Making Reasoning Matter: Measuring and Improving Faithfulness of Chain-of-Thought Reasoning

Paper · arXiv 2402.13950 · Published February 21, 2024
Reasoning CritiquesReward Models

Large language models (LLMs) have been shown to perform better when asked to reason step-by-step before answering a question. However, it is unclear to what degree the model’s final answer is faithful to the stated reasoning steps. In this paper, we perform a causal mediation analysis on twelve LLMs to examine how intermediate reasoning steps generated by the LLM influence the final outcome and find that LLMs do not reliably use their intermediate reasoning steps when generating an answer. To address this issue, we introduce FRODO, a framework to tailor small-sized LMs to generate correct reasoning steps and robustly reason over these steps. FRODO consists of an inference module that learns to generate correct reasoning steps using an implicit causal reward function and a reasoning module that learns to faithfully reason over these intermediate inferences using a counterfactual and causal preference objective.

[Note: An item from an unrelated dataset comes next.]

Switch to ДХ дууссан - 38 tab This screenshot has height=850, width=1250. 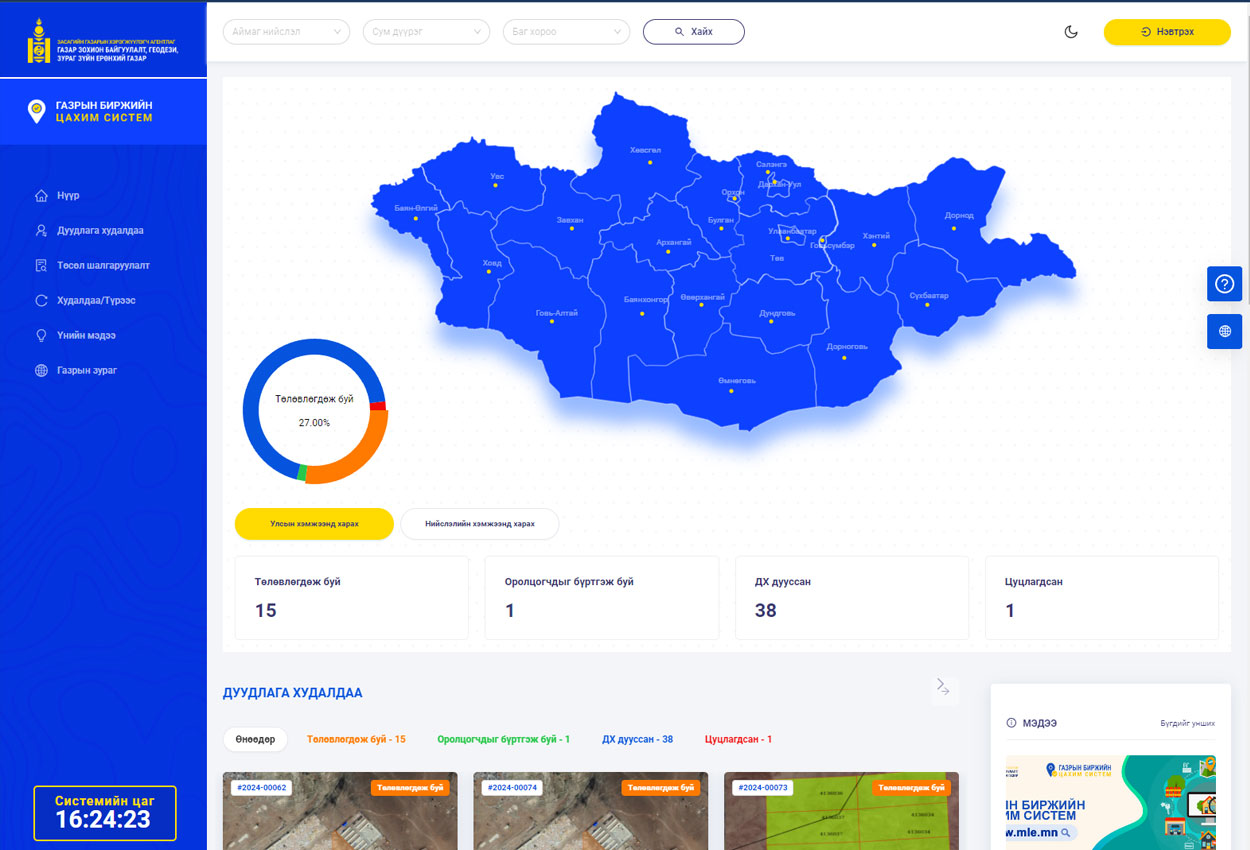(637, 740)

Our experiments show that FRODO significantly outperforms four competitive baselines. Furthermore, FRODO improves the robustness and generalization ability of the reasoning LM, yielding higher performance on out-of-distribution test sets. Finally, we find that FRODO’s rationales are more faithful to its final answer predictions than standard supervised fine-tuning.

Reasoning implicitly involves two steps: identifying the rules and facts (inference chains) necessary to reach a conclusion and then robustly using them to reach said conclusion (Levesque, 1986). Our paper studies whether LLMs reliably use inference chains to arrive at a conclusion.1 In standard CoT, LLMs can generate plausible explanations with the final answer not necessarily guaranteed to follow the reasoning chain or imply a causal relation between the reasoning chain and the model’s outcome (Lyu et al., 2023). Most recent efforts have either focused on the performance of LLMs on various reasoning tasks or their faithfulness in CoT generation, ignoring the sequential relationship between CoT and the final answer (Huang and Chang, 2023; Lanham et al., 2023).

In this work, we address this gap by introducing a methodology for interpreting the relationship between the CoT trace and the final answer based on causal mediation analysis (Pearl, 2001). Causal mediation analysis is a method of causal inference that studies the change in a response variable following an intervention or treatment. More concretely, we use this method to measure and interpret the contribution of a reasoning chain (mediator) to the final answer (observed output), as shown in Fig.1. We propose multiple interventions on the model inputs and mediators (reasoning chain) to unveil the causal effect of specific reasoning steps in a model’s output.

We apply this framework and study the causal impact of CoT rationales on the behaviour of twelve different state-of-the-art LLMs on three different complex reasoning tasks (mathematical, commonsense, and causal understanding). We observe a large variation across tasks and models in how strongly reasoning traces causally affect the model’s prediction. In particular, we find that instruction-tuned models (GPT-3.5-Instruct, Brown et al., 2020b; Mistral-Instruct-7B, Jiang et al., 2023b) have a stronger causal effect on the final answer when conditioned on the reasoning trace than models trained with RLHF (e.g., Chat- GPT; Llama-2-7B-Chat, Touvron et al., 2023). Similar to Turpin et al. (2023), when we intervene in the reasoning problem, we observe that ChatGPT and GPT-3.5-Instruct are inconsistent at generating plausible reasoning chains. Finally, we find GPT- 4 (Achiam et al., 2023) only changes its answer 30% of the time when conditioned on perturbed counterfactual reasoning chains. In Figure 1, we see one example where GPT-4 does not faithfully change its final answer when provided with intervened counterfactual CoT. These results indicate two issues: (i) LLMs can generate unfaithful and implausible reasoning chains, and (ii) LLMs are inconsistent when reasoning over their own generated reasoning traces.